Blog

Financial Planning Before Stressful Events Occur in Your Family

by | Oct 18, 2024 | Estate Planning

When tragedy strikes in a family–in the form of a death or severe disability–people are overcome with emotional stress, be it grief, sorrow or the fear of how it will affect their lives.

It’s a time for focusing on family, paying respects and healing. But finances can quickly become an all-consuming concern. That’s why government officials reporting in FDIC Consumer News recommend planning ahead.

So what can a family do to prepare?

Save for the proverbial rainy day. Putting money aside for emergencies from every paycheck will add up quickly. Medical bills can also build up and you may not be able to earn what you are earning today.
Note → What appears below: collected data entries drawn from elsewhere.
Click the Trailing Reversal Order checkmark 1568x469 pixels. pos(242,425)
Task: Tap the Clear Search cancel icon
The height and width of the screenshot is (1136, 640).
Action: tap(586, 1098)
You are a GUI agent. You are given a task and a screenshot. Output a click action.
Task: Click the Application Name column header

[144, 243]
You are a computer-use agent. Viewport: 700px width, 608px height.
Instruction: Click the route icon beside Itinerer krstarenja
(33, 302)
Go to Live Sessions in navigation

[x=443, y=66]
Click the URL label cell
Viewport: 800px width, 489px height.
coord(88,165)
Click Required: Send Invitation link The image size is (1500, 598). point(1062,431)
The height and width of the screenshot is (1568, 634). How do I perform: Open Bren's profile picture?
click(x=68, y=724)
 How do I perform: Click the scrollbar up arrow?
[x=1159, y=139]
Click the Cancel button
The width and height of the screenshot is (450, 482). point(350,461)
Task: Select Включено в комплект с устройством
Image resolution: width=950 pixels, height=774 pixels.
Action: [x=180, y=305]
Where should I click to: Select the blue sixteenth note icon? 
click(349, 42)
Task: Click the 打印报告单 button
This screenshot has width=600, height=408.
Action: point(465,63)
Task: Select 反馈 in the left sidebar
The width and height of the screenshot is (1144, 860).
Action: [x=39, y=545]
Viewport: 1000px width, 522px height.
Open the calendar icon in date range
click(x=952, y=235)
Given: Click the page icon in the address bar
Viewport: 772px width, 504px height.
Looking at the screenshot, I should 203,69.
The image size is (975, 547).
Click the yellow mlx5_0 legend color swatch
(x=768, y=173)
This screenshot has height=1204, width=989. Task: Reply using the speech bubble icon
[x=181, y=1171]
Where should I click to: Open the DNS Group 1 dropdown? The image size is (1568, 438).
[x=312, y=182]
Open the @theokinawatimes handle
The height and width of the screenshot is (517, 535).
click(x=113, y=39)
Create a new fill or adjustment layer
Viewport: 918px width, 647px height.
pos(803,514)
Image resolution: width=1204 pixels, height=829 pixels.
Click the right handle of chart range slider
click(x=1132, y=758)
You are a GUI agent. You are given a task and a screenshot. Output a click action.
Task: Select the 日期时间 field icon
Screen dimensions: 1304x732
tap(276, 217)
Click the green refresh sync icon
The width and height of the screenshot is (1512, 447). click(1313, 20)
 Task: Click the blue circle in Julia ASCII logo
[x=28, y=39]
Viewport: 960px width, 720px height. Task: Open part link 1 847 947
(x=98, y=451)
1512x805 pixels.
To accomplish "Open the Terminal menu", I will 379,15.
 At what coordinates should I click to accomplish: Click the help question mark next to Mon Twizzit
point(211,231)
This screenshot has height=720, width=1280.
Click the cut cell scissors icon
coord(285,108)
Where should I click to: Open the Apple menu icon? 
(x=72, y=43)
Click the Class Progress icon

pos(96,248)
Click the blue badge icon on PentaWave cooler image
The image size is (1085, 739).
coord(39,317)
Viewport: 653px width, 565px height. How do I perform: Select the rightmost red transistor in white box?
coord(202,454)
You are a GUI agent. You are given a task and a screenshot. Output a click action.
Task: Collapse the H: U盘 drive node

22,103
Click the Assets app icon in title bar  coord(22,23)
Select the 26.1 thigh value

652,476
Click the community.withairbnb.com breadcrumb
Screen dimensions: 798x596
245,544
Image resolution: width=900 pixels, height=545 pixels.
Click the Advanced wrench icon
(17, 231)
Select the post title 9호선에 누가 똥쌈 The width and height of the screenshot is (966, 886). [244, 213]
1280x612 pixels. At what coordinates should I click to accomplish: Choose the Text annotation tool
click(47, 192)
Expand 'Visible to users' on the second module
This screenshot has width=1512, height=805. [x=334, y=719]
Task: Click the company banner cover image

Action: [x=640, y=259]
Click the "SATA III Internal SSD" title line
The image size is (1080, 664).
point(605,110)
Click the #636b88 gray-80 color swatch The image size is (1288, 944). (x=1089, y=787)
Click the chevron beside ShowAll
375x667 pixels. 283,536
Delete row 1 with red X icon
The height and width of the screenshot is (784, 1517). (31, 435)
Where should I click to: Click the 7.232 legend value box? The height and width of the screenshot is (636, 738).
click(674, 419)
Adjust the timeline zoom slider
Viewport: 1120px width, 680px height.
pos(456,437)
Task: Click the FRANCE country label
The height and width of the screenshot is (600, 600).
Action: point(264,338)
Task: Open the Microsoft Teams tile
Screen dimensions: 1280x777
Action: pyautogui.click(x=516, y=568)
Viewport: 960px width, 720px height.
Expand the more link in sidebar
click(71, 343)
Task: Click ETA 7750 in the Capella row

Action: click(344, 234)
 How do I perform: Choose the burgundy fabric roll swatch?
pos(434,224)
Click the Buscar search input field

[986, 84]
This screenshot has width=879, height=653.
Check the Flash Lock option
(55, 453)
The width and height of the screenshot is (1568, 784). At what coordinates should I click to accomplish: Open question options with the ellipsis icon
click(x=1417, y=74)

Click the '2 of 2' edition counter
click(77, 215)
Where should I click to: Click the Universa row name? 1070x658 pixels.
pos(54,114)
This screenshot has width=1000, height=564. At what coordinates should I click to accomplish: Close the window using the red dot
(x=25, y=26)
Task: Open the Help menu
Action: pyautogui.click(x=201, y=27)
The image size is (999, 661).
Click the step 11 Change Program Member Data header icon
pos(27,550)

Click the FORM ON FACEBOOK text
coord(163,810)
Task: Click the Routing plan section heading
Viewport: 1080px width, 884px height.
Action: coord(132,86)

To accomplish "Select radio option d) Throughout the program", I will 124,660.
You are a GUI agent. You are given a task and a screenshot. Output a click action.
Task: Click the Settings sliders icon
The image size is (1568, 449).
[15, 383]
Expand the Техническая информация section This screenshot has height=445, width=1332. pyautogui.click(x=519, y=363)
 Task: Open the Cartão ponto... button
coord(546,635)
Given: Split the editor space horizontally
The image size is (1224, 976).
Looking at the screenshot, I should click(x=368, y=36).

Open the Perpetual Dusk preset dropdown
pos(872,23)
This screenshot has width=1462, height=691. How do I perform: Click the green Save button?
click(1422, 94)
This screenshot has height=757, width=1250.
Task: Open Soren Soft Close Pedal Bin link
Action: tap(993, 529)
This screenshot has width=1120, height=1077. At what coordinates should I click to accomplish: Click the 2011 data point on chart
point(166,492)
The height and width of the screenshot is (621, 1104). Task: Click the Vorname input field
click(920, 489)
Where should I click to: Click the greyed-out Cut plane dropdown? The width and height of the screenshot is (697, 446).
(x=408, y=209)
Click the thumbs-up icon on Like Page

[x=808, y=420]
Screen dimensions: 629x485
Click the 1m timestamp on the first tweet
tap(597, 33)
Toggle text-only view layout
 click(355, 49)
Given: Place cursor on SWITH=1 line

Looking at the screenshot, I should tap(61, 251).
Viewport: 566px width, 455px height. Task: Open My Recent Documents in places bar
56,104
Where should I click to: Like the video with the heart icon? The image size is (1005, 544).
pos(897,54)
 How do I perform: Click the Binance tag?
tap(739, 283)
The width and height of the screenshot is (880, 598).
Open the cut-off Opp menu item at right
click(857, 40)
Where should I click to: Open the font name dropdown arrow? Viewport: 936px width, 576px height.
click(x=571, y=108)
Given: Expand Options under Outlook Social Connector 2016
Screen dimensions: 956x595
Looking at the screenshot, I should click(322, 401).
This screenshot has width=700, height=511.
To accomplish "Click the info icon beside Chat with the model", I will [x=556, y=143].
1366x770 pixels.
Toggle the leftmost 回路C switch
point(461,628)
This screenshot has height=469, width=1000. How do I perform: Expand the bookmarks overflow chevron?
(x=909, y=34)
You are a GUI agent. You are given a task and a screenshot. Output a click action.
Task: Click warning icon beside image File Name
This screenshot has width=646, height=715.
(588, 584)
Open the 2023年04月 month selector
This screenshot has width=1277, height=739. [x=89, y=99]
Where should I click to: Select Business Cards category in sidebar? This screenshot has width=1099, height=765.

It’s a best practice to set aside three to six months of living expenses to get through a difficult period without taking out a loan or borrowing from retirement savings.

Keep a list of accounts and secure all paperwork together. Ensure that the trusted family member responsible for your affairs has easy access to your bank accounts, investments, loans and other assets or money owed. This will save valuable time and headaches while avoiding risks and unnecessary expenses such as fees required to activate long-dormant accounts.

Other paper records your heirs may need to locate include wills, home titles, car titles, bonds and certificates of deposit. Of course, criminals might also enjoy this list, so store it securely, preferably in a place that only you and your designated family member can access.

Consider consolidating accounts. While portfolio diversity minimizes risk, the complexity of a portfolio makes managing assets more difficult. Combining multiple accounts could make it easier for family members to identify, monitor and manage those accounts on your behalf.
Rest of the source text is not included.